▶ [INSTRUCTIONS FOR THE TASK] In the records below, the part to copy starts at the line containing "Instruction: Open the" and goes to the last line; output it exactly, without pictures.

▶ [RECORDS PROVIDED]
# # #

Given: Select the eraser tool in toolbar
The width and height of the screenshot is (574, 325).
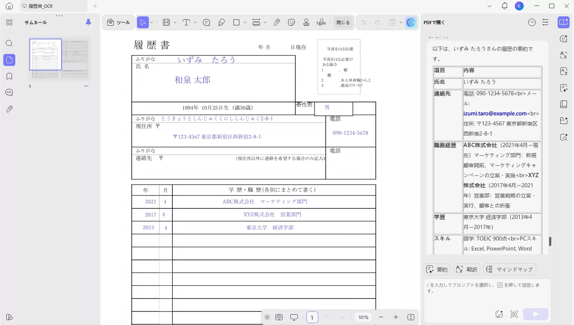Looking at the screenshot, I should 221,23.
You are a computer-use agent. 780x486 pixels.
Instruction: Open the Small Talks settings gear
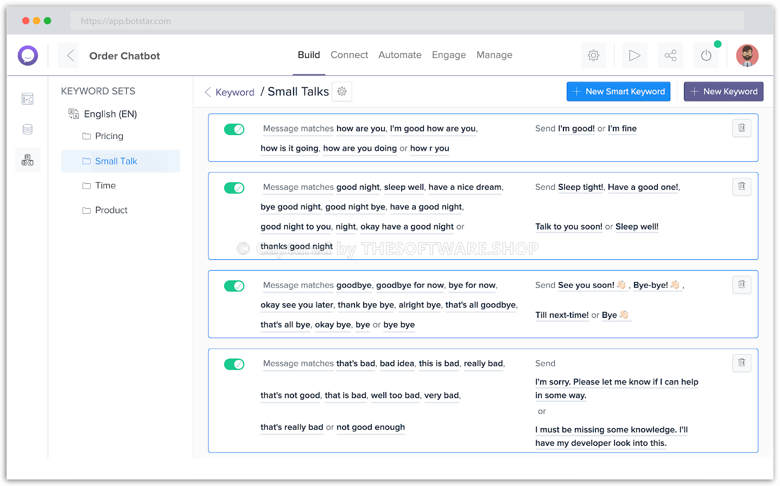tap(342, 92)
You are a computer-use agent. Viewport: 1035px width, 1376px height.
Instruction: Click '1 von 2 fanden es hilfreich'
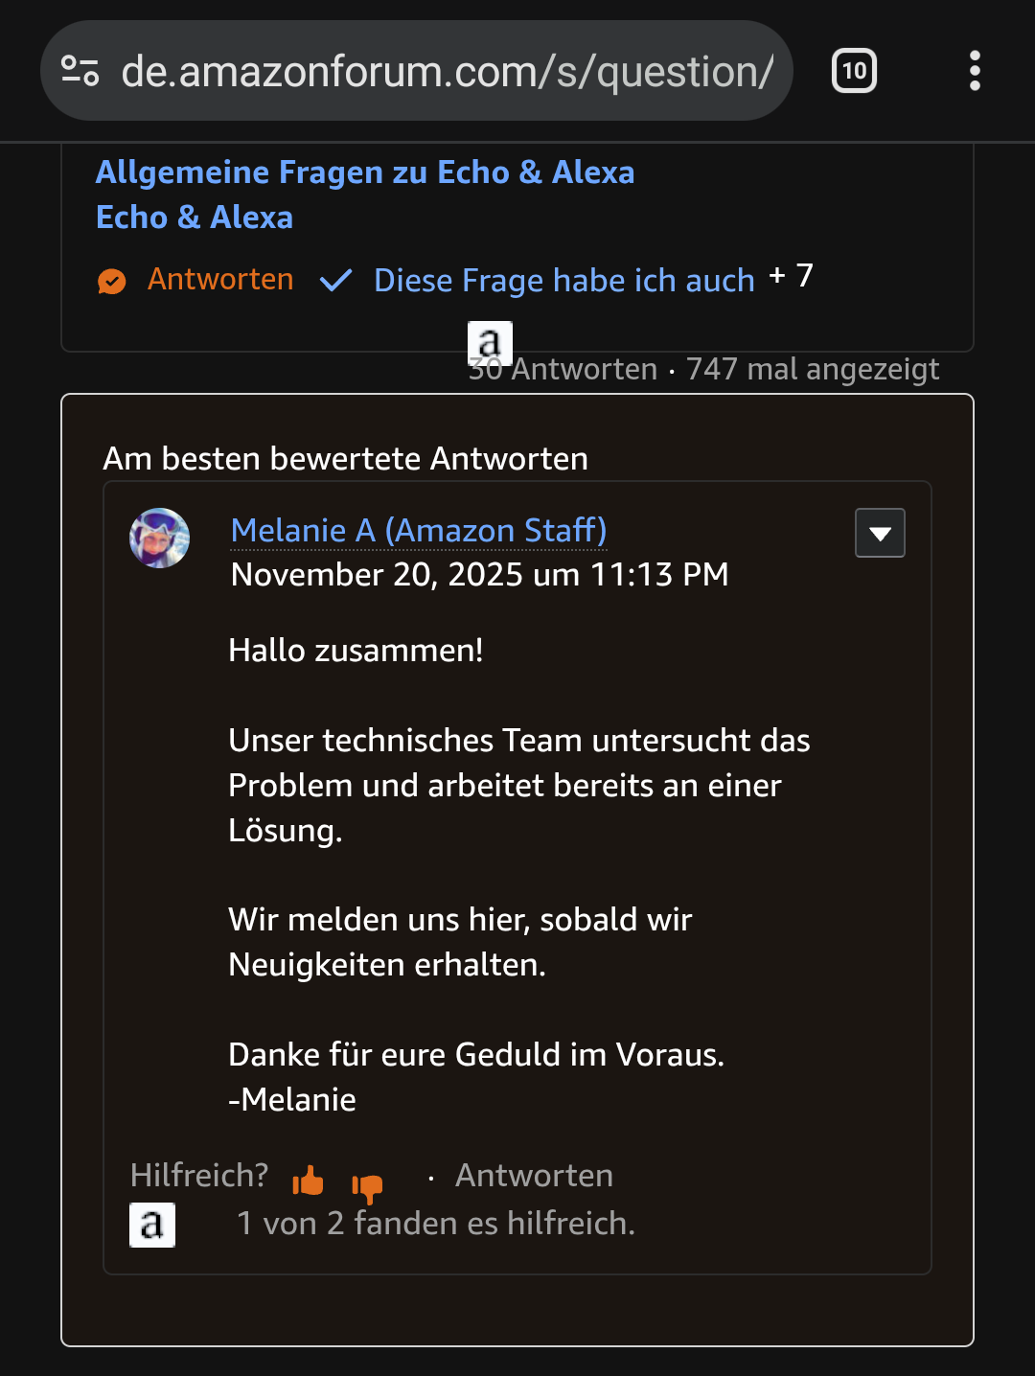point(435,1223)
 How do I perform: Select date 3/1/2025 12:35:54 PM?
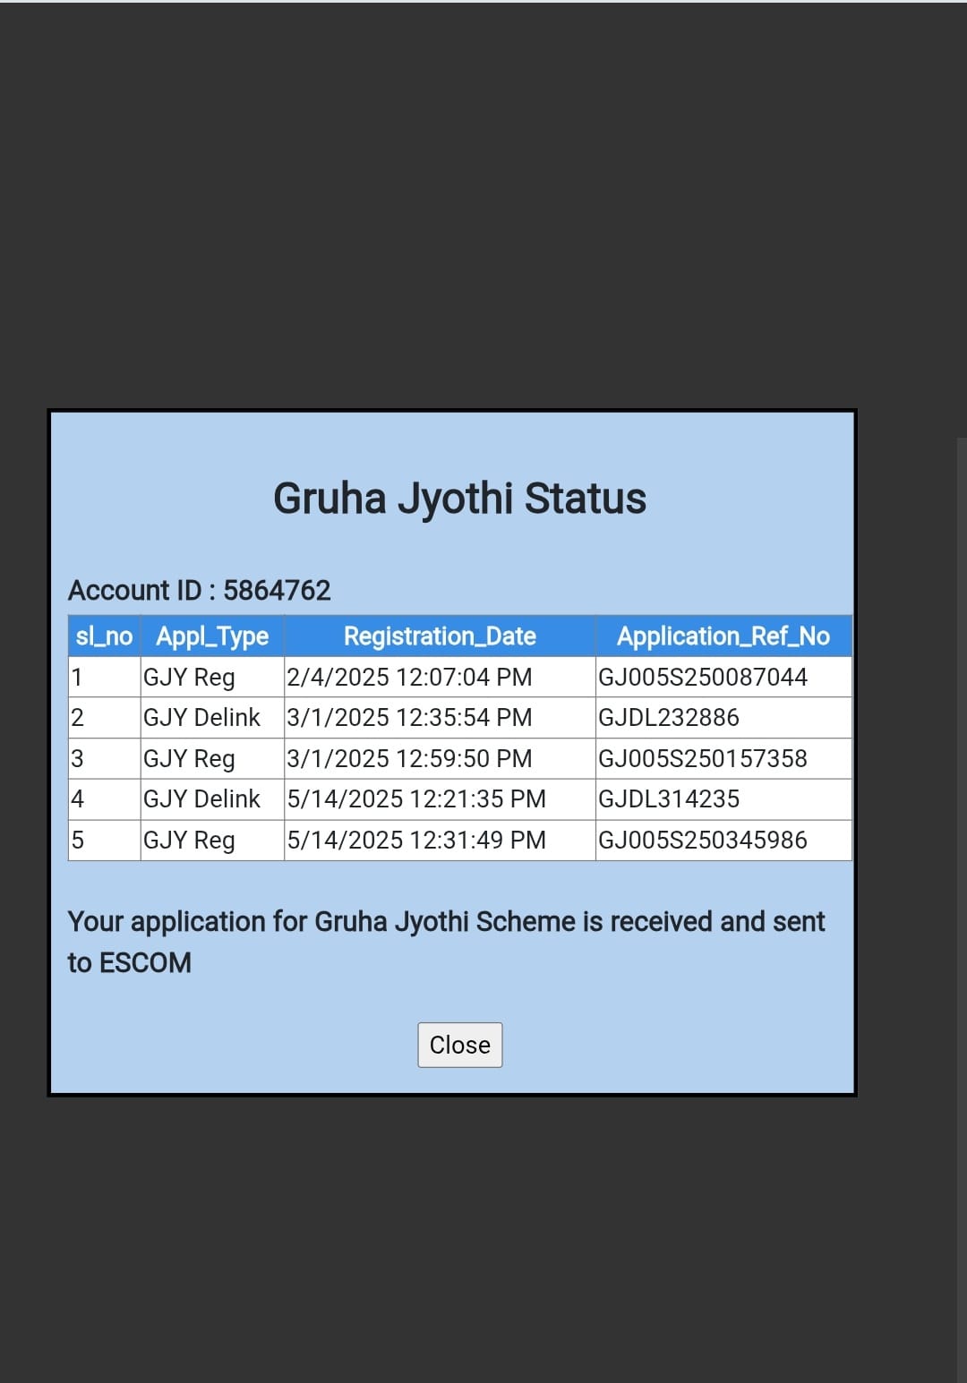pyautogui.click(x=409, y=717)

# # #

▶ [ANSWER AREA]
Instruction: Open the Small Talks settings gear
tap(342, 92)
You are a computer-use agent. Viewport: 1035px width, 1376px height.
Instruction: Click '1 von 2 fanden es hilfreich'
point(435,1223)
 How do I perform: Select date 3/1/2025 12:35:54 PM?
pyautogui.click(x=409, y=717)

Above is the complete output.